Hulk Hogan, 55, readies for a kiss from girlfriend Jennifer McDaniel, 20 something.
Updated: I caught Hogan in a similar pose as Cena above.
Update: This post was copied by J-Cena.com and Cena-Everything.com, two fan sites.
St. Petersburg is no New York. It's no Los Angeles. It's no Boston.
Even so, it has its share of characters who showed up for the first game of the Tampa Bay Rays series against the Boston Red Sox.
Resident reality TV star Hulk Hogan, his 20-something girlfriend and another wrestler, John Cena, sat in the luxury box behind yours truly.
The Offlede scored some press-level seats for Game 1. They were purchased at a slight discount from a journalist from Clearwater who needed to unload some of the tickets included in his 20-game package.
There's something about indoor baseball at a place like Tropicana Field that isn't right: Indeed, a homer by the Sox's Jason Bay hit the ceiling and never came down. That's just wrong.
But there's something about sitting in comfortable seats, soaking up the air conditioning and watching replays on big-screen TVs nearby that is just exhilarating. The concessions on the press level were never crowded, though the same ripoff prices were still applicable: 5 bucks for a Pepsi. Ouch.
But having celebrities sit behind me dulled that pain.
Hogan and his girlfriend canoodled and drank alcohol most of the time. When the Rays hit some home runs later in the game, they clapped a few times.
During stretches between innings, I would unknowingly glance behind me. I happened to have a camera in my hands, so I snapped a few shots.
Cena chatted up a few young women as he drank a beer with a cozy that said "Betty Ford Clinic Outpatient." I'm sure it's just for decoration, but I seriously wouldn't doubt it.
Barry Melrose of hockey fame, currently as the head coach of the Tampa Bay Lightning, threw out the first pitch: a lame dribbler that would embarrass a T-ball player.
My personal favorite, Jared Fogle, gave away some Subway sandwiches to section 216. I was in 207. I had a Cuban sandwich for dinner anyway, so I wasn't hungry.
Meanwhile, there was a baseball game happening. My team, the Sox, nailed homers throughout the game as Boston pitcher Daisuke "Dice-K" Matsuzaka mowed down the Rays hitters with an arsenal of sliders and fastballs.
After a Sox batter was hit by a pitch in the first inning, the umpire warned both benches that nonsense would not be tolerated.

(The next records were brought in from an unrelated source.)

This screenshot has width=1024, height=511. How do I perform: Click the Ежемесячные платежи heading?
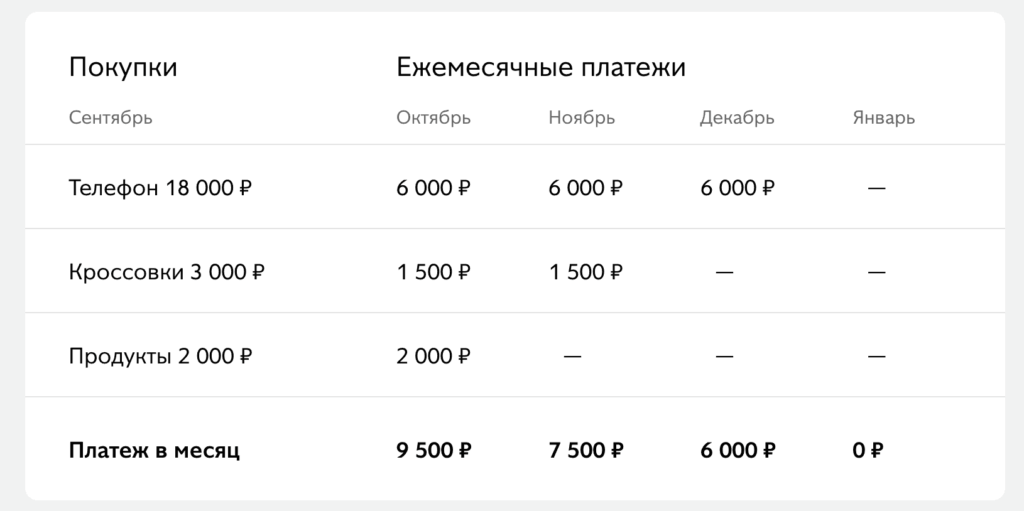541,68
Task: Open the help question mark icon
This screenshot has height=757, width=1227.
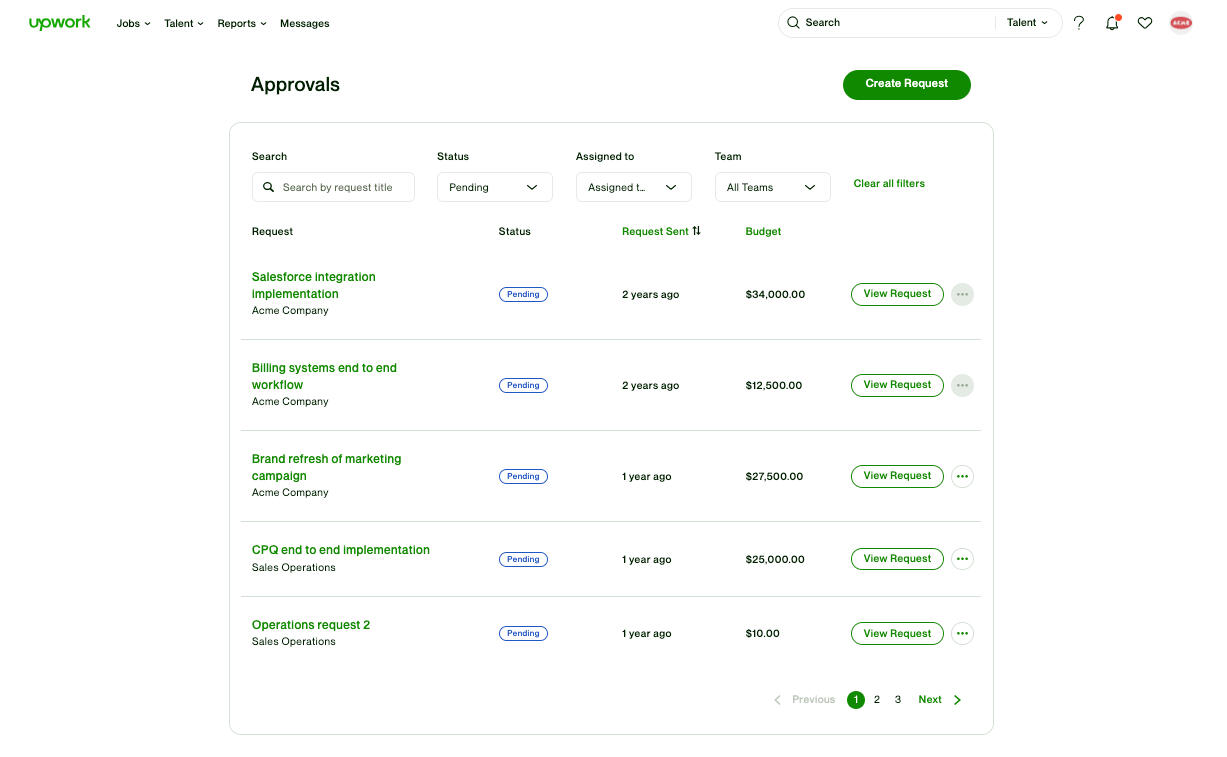Action: [x=1079, y=22]
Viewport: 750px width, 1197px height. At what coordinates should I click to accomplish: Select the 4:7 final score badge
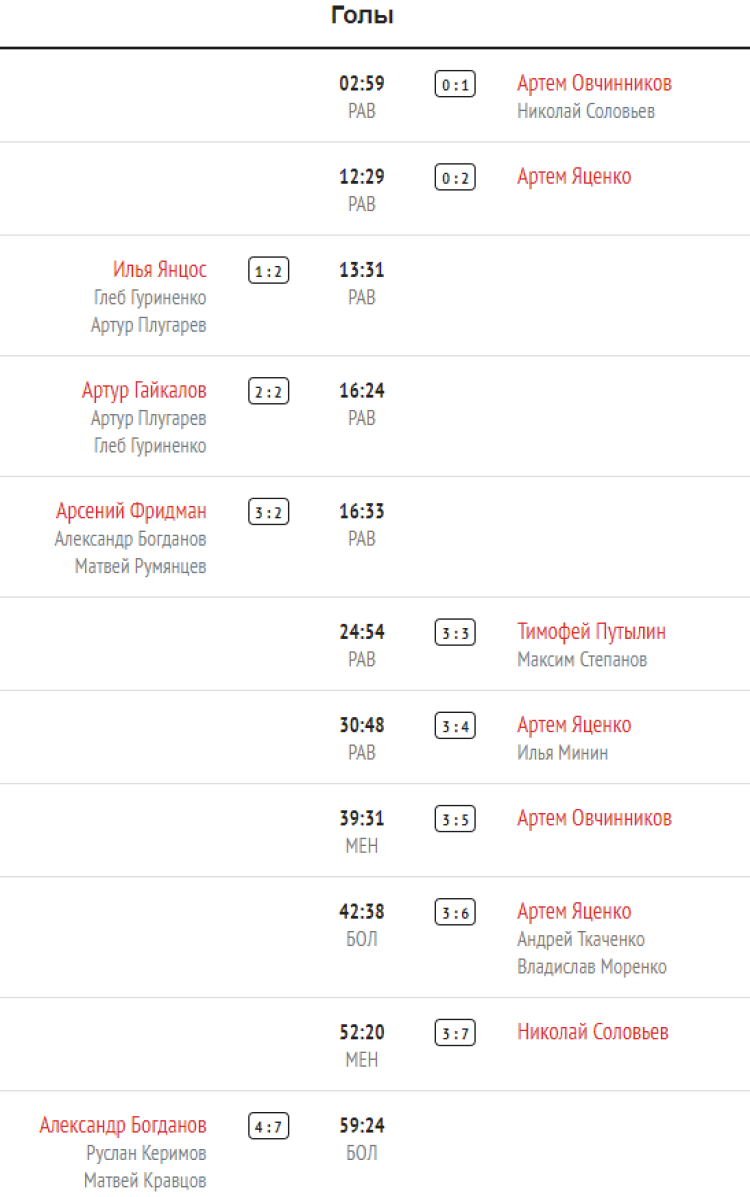[x=268, y=1127]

In the vertical photo, umpire Jerry Meals serves up a dish of caution to Sox manager Tito Francona.
Of course, the teams have a long history of violence. It's funny: The Sox show their hatred to the Yankees by beating them; they show it to the Rays by beating them up.
The only thing I needed to see to make the game complete was an all-out brawl. It didn't happen, but having WWE wrestlers sit behind me somehow made that need go away.
Hockey superstar Barry Melrose throws like a hockey player. It's not a puck, Barry: You can't slide it to the plate.
To allow fans to get free Subway sandwiches, Jared Fogle answers baseball trivia questions, the answers to which were on the back of a pair of oversize fat-man pants like the ones he wore before his miraculous transformation.
The ugly Rays mascot, Raymond, gets into a pointing contest with Sox fans.
Jacoby Ellsbury violates Jason Varitek after the catcher hit a rare home run.
David Ortiz, after a blast of his own, walks by the cameras.
My view from the press level. Not bad, eh?